QuickNode intends to scale up and out its business to support more blockchains and offer a more diverse product suite. “We are going to continue expanding our platform, building features and higher-level abstractions to help developers save time, save money, get to market quickly and build the best version of their applications,” said Dmitry Shklovsky, co-founder and co-CEO of QuickNode. Praising the platform's cost-effectiveness, Mats Julian Olsen, co-founder of duneanalytics commented “We literally went from spending $1000/mo in credits maintaining our archive node, to spending $35/mo at QuickNode.”
Of course, a decentralized web still have some issues to work out — like how quickly you can remove information online if it’s stored across a massive network of decentralized computers. And in any system, there will always be the issue of bad actors. The same technology that protects users from central surveillance, might also protect criminals and hide their activity.

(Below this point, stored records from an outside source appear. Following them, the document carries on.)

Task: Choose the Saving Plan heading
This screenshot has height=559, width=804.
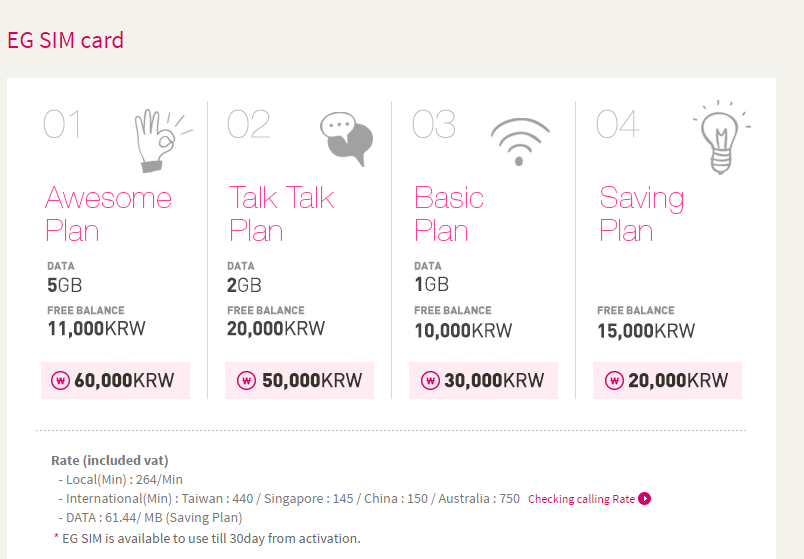Action: [641, 214]
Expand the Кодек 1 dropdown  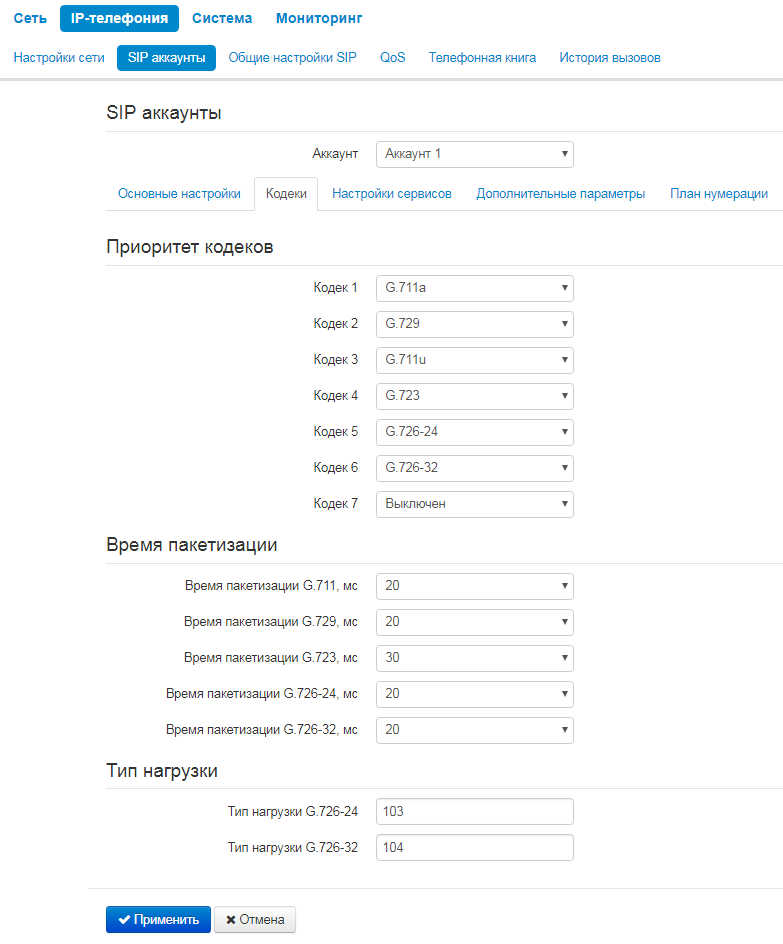[474, 288]
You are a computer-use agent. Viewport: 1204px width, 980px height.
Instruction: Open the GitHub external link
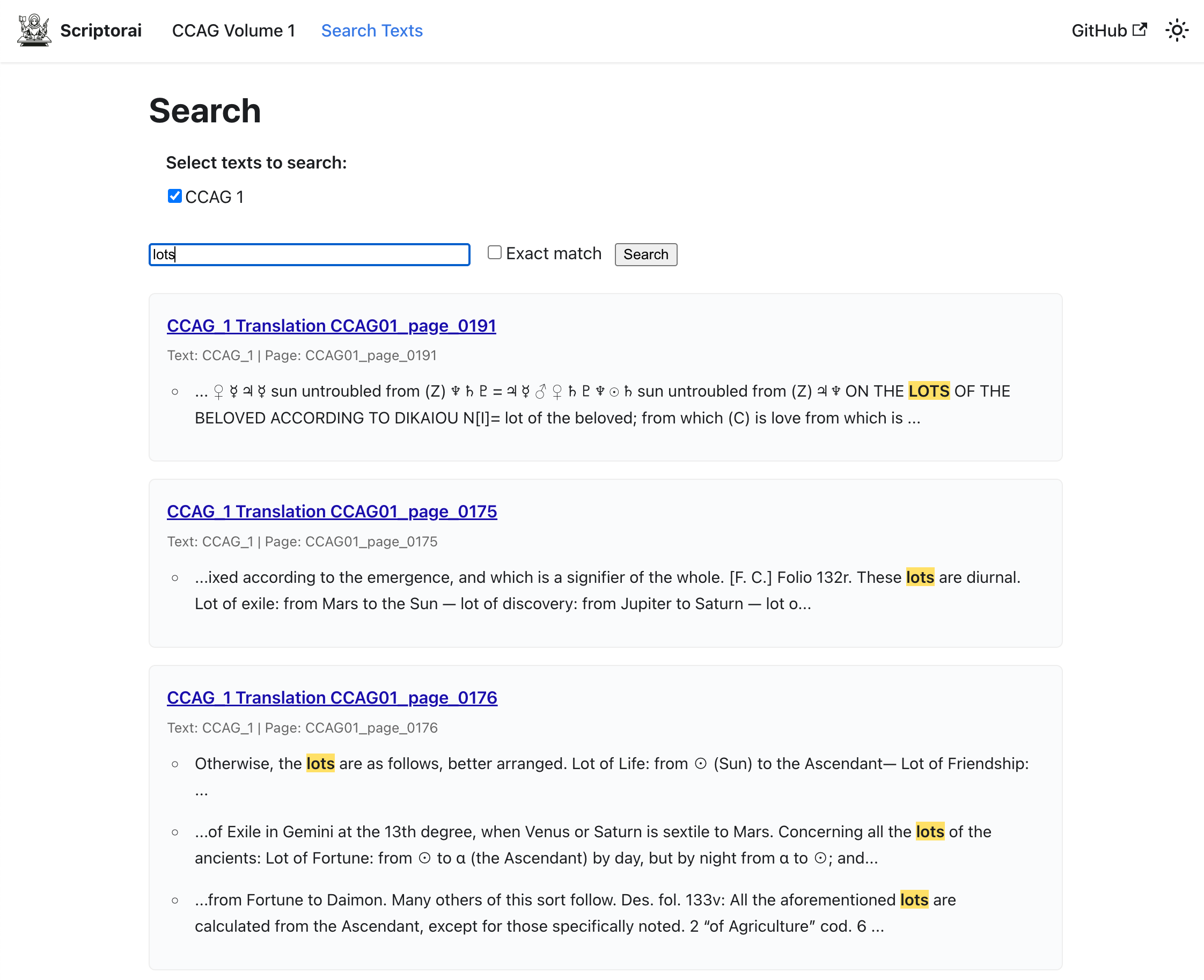tap(1108, 31)
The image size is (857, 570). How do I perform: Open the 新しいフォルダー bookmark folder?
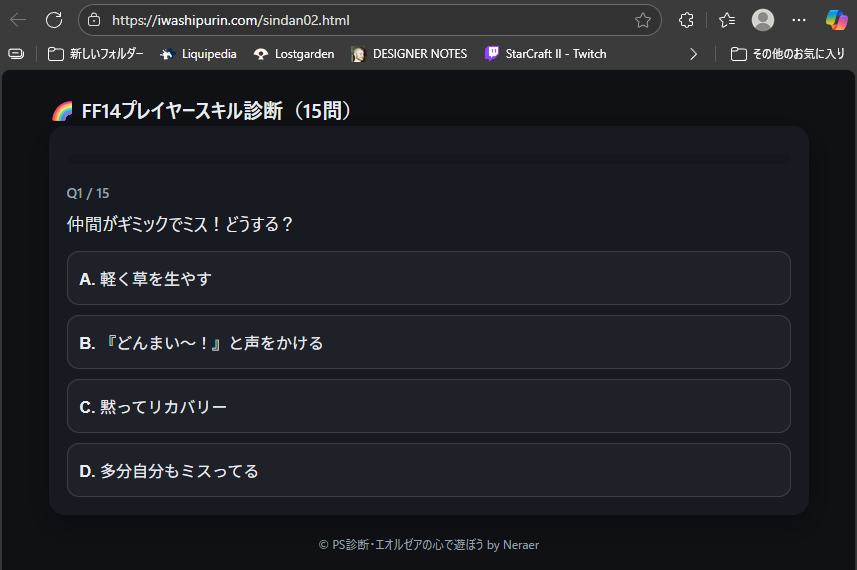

In terms of ensuring the stability of the network/ability to trust nodes, the blockchain solution to this is to essentially incentivize people to run them/check that things are alright.
In projects like Tor though, nodes are maintained by a stalwart group of volunteers who believe in the mission. I think the fact that Bitcoin / Ethereum and Tor have both persisted shows that at least in some scenarios both of these models can work, but there's definitely additional work to be done. Also, how many users are really bothered and dissatisfied with the current way of the web? My hope is that new Decentralized Web components will gradually be integrated into existing and new servers over time, so that the experience for individual users is as a smooth, if the not seamless, transition to a better, safer online experience in which a user retains ownership and control of his or her own data.